Rukavishnikov PTR-39 was accepted in august '39, but as far as i know it was never mass produced (out of a wrong evaluation of german tank designs).

 

In russian: http://www.waronline.org/write/antitank_rifles/part_3.html

 

By the way, WW2 Soviet booklet on how to use the ATRs: http://www.battlefield.ru/index.php?option...&Itemid=123

Edited by gnocci
Posted
Perhaps the confusion comes from the 14.5mm ammo design dating from '38. Both PTRD and PTRS were designed in parallel, from the same request, starting july '41. The PTRS was accepted in service the 29 august '41, production finally picking up in '42. The PTRS was based on AVS-36 mechanism.
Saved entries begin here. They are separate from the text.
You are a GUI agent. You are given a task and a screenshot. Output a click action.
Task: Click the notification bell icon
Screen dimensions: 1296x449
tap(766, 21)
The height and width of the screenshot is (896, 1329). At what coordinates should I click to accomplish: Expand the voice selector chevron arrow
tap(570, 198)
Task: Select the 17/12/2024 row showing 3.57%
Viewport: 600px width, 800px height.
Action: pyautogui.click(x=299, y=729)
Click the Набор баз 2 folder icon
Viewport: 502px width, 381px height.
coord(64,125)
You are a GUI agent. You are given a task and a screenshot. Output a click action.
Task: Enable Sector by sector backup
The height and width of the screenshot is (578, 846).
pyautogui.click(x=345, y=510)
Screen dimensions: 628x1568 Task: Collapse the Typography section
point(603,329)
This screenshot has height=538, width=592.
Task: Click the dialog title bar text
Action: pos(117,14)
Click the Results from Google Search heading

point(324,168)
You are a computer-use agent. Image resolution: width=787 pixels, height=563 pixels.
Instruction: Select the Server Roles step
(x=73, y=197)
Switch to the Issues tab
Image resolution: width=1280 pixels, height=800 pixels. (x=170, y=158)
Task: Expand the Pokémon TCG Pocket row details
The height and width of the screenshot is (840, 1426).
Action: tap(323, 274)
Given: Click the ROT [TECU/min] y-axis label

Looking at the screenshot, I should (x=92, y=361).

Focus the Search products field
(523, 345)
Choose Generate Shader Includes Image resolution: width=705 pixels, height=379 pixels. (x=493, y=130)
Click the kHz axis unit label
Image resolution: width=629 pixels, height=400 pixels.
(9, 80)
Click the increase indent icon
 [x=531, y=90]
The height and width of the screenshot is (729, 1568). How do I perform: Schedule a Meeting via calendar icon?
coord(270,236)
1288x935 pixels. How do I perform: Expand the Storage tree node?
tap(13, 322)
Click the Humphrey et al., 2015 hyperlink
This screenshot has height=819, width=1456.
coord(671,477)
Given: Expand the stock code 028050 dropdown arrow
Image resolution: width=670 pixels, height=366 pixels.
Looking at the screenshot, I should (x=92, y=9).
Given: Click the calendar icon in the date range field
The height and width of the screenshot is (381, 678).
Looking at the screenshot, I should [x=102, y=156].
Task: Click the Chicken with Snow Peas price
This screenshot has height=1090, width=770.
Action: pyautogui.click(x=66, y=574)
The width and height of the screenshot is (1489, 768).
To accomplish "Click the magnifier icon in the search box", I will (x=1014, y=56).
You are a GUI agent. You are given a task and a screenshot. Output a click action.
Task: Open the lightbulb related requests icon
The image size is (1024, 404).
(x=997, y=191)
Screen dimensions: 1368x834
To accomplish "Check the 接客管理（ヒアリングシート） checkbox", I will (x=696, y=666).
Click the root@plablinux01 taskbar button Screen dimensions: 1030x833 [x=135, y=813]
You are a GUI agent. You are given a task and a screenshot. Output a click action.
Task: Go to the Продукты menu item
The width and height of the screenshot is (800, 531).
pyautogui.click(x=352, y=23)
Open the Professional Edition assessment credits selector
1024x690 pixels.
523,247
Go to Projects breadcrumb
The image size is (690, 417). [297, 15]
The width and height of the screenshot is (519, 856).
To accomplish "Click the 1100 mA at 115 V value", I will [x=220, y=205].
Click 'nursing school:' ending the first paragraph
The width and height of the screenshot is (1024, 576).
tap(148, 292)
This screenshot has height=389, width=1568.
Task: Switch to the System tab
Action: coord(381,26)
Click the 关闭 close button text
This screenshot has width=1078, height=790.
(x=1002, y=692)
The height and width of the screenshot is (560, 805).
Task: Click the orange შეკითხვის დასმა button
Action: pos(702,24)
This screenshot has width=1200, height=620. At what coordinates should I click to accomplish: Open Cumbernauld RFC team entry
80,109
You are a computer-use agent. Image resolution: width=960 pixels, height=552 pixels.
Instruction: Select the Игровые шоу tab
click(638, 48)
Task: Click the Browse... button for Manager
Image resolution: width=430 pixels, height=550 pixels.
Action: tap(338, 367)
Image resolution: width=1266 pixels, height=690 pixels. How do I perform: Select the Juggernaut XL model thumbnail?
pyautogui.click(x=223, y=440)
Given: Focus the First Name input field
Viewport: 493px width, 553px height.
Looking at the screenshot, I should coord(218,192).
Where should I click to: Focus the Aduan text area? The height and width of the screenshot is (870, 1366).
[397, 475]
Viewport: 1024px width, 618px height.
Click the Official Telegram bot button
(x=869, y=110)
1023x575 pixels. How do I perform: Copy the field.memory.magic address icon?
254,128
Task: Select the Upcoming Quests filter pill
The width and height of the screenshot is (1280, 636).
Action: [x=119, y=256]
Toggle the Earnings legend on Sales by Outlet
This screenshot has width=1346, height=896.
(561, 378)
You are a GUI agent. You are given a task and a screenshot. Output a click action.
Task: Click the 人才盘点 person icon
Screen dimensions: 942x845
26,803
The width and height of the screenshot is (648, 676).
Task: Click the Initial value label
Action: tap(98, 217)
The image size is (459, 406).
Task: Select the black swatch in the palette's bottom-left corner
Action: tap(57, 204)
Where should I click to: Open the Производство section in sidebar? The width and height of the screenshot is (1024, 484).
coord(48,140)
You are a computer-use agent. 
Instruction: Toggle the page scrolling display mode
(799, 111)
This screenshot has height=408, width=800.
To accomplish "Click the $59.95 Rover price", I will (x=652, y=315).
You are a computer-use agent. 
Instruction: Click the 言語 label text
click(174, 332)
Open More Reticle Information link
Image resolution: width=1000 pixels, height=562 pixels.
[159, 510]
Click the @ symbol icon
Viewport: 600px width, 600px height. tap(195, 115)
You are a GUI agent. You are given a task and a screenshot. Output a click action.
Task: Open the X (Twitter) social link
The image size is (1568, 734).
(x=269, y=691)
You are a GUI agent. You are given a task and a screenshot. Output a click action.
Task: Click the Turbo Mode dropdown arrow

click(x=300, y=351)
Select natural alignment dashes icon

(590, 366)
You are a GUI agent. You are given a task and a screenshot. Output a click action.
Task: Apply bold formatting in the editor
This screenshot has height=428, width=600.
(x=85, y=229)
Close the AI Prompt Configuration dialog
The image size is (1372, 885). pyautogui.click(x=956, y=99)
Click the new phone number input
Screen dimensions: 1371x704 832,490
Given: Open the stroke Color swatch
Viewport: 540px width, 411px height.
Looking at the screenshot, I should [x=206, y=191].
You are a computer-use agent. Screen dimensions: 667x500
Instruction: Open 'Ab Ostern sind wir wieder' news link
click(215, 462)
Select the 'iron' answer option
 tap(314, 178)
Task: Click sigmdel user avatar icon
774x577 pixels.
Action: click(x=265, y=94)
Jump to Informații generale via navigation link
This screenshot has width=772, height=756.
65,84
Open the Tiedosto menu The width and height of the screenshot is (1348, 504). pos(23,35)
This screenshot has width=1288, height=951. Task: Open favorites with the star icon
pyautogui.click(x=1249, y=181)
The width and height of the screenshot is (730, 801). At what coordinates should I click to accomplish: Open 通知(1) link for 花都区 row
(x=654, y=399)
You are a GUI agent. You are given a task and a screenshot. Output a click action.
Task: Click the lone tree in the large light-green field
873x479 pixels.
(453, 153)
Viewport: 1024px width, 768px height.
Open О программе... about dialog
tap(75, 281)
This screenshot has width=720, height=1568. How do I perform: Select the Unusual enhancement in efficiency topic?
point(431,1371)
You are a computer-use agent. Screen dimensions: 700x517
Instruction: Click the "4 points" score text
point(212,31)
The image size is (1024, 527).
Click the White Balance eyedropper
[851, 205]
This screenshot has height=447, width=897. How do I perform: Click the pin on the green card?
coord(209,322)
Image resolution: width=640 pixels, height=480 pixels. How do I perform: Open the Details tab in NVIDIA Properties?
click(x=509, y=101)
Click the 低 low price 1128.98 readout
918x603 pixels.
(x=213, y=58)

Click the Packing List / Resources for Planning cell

Rukavishnikov PTR-39 was accepted in august '39, but as far as i know it was never mass produced (out of a wrong evaluation of german tank designs).

 

The Rukavishnikov (I could never remember that name) gun was expensive and did not have the benefit of a tungsten cored ammo. Plus Soviets overestimated German armor thickness and thus his gun was neglected. After Barbarossa started the Soviets ordered Degtyarev and Simonov to design new ATRs for the new tungsten cored ammo. These two were the heavyweights of Soviet small arms design, Degtyarev in particular was the closest thing to John Browning. That the Soviets would assign two such designers to come up with two redundant designs shows just how desperate the situation was.

 

Simoniv's design was not based on the AVS-36 rifle, except maybe the gas system but not the bolt. But his PTRS-41 mechanizm was later used in the SKS. Degtyarev's design was truely ingenious. The gun barrel recoiled back locked with the bolt, and the bolt handle hit a cam - which was just a bent piece of sheet metal - which turned the bolt and ejected the shell. Truely a masterpiece of KISS design philosophy. Degtyarev's gun outproduced Simonovs by 3:1 for its simplicity and reliability in extreme cold. There was just nothing that could go wrong with it.

Posted
Bojan,

 

Do you have any details or pictures of this gun. I've never hear of it.

 

Regards,

 

Jay

 

Here's what I have anyways. I would love to know more about it.

 

The gun was the 76mm K/DRP and was designed by a guy named Kurchevsky, which was apparently also mounted in aircraft. Kurchevsky was executed in 1937 with the deficiency of his gun as proof of his anti-Soviet politics. The Fins captured some and gave the Germans a sample which influenced their own designs. This was probably the father of modern recoilless guns.